DEPARTURE LOUNGE // SPRING 2017
People talk
about running
from your problems …
like it’s a bad thing
BY MARELISE VAN DER MERWE
I started running to mend a broken
heart. Not mine, mind you. Jennifer’s.
A broken engagement stripped her of
love and running partner in one fell
swoop, left her burying her swollen,
dripping nose in a whisky every night.
My significant other, never one to shy
away from drowning sorrows, had
already given her enough drink to
spark a series of increasingly ill-advised
haircuts. We and our Jenny had come
to a crossroads: let her carry on in
that direction or take up running. One
blistering hot Wednesday, tears welling
up in her big, grey eyes, Jennifer turned
up at my door, running shoes in hand. I
didn’t have the heart to say no.
So we ran. The usual suspects were
along for the ride: the local homeless,
pointing out our poor form (cruel, I
thought); a thick cloud of smog; the
metallic taste of blood in the mouth.
Jennifer chose an unforgivingly urban
route that first day. At one point we
were running up and down the stairs of
a taxi rank. Jennifer left me in her dust.

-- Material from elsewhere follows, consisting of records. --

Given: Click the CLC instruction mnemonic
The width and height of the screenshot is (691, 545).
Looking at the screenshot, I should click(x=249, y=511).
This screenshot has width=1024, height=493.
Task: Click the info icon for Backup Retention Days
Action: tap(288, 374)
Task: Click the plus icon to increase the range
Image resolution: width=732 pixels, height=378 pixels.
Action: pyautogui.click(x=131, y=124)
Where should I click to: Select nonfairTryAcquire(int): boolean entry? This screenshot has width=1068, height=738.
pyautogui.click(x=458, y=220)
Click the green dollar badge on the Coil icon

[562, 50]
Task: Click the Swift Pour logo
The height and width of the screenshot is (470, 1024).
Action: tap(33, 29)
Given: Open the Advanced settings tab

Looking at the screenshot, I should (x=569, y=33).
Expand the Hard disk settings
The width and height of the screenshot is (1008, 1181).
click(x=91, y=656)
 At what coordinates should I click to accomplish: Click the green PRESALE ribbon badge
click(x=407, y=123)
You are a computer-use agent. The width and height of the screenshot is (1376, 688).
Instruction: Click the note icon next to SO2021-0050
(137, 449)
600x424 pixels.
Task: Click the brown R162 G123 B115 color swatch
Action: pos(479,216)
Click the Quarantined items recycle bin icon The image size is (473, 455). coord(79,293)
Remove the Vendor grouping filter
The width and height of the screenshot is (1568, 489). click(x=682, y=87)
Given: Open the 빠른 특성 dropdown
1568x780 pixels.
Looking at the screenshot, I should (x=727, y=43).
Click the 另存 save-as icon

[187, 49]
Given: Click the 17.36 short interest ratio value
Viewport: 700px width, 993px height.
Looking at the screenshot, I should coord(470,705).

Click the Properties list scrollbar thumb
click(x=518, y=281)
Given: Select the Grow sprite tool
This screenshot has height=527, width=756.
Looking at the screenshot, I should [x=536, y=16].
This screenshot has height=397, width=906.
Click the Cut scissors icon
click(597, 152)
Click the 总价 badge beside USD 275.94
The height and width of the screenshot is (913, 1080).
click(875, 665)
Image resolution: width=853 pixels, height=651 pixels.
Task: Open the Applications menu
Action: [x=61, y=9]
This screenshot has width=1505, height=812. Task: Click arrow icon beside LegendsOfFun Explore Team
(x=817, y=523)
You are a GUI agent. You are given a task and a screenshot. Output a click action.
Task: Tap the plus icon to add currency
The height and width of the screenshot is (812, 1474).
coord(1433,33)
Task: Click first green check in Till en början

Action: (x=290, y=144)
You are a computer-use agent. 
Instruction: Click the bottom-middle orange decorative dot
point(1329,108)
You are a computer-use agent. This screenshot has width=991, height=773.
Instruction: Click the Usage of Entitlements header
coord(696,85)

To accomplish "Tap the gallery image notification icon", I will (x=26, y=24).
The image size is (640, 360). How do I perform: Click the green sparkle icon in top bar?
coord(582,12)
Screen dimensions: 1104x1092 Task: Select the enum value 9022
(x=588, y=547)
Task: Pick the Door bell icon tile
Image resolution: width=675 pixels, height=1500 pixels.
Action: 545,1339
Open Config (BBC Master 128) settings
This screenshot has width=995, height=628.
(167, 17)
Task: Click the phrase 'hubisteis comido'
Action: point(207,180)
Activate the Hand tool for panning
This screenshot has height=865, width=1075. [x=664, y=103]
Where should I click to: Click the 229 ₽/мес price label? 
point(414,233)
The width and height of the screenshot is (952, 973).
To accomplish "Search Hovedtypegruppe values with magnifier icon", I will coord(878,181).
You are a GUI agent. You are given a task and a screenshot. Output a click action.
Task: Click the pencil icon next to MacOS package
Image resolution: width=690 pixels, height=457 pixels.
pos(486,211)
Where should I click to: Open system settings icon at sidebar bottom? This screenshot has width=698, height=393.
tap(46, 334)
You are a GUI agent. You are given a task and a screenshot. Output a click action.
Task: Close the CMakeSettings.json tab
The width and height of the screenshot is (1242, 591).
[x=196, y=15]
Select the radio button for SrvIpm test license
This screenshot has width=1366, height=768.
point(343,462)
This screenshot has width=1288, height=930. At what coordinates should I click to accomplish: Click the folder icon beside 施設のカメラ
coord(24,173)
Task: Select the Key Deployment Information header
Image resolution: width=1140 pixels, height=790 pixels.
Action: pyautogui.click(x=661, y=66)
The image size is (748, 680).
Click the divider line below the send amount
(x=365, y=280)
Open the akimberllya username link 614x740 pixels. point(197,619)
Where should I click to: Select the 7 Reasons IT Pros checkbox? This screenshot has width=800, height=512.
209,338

Rage and grief – and, admittedly, the
limbs of a deer – powered her forward.
It goes without saying that we didn’t
talk much. Partly because we were both
panting like hake on the wrong side of
the I&J trawler, and partly because I may
or may not have stopped a few times to
pray for death. But 12 weeks later we did
our first half-marathon, the Two Oceans.
18 // MAKE MEMORIES FOR LIFE
I skated into the finish on the bones of
my backside, but I made it, and so did
she. By the time we did our second, third
and fourth races, she was cracking the
occasional smile and only taking to the
shears every other week or so.
Me, I broke every rule of running:
I over-trained, got shin splints, put a
hip out and probably saw more of my
chiropractor than I did of my family. But
sometimes you take one for the team.
I loved seeing happiness return to my
friend, and I was touched that she stuck
around when the worst was over. It’s a
different kind of camaraderie when a
much stronger runner – who practically
has to run backwards to match your
slug-through-porridge pace, despite
smoking before every run – shuffles
to the finish with you. I stuck with her
when she was sad. And she stuck with
me when I was slow.
Non-runners seldom understand this
fellowship. You run through death, loss,
uncertainty. The landscape changes,
but the running doesn’t. If you’re lucky,
neither does the person pulling you
over the hills. By the time we made it
to our fifth, sixth and seventh races,
Jenny had graduated to her very last
horrifying, whisky-fuelled haircut, and
was dating again. And it was my turn to
start pounding pain into the pavement. I
was suffering from PTSD and depression
after a major trauma; I was also fighting
crippling migraines that were making
it difficult to function. It all took a toll
on my training and state of mind. I
broke more rules, training when I was
exhausted, ill, broken. But I needed it.
There’s something empowering about
grinding muscle and bone against
whatever is trying to get you down. This
time it was rage and grief powering me
forward. I went where it took me.
Jennifer is still with the person
who saw and loved beyond that last
disastrous haircut. We’re calmer and
stouter now; we run a little less, a little
more sensibly. But recently life threw her
a curve ball I don’t know how to help
her catch. Devastation brought a familiar
itch to the feet. Kate Bush sings: “If I
only could/ I’d make a deal with God/ I’d
get him to swap our places/ Be running
up that road/ Be running up that hill/
With no problems.” We can’t do that.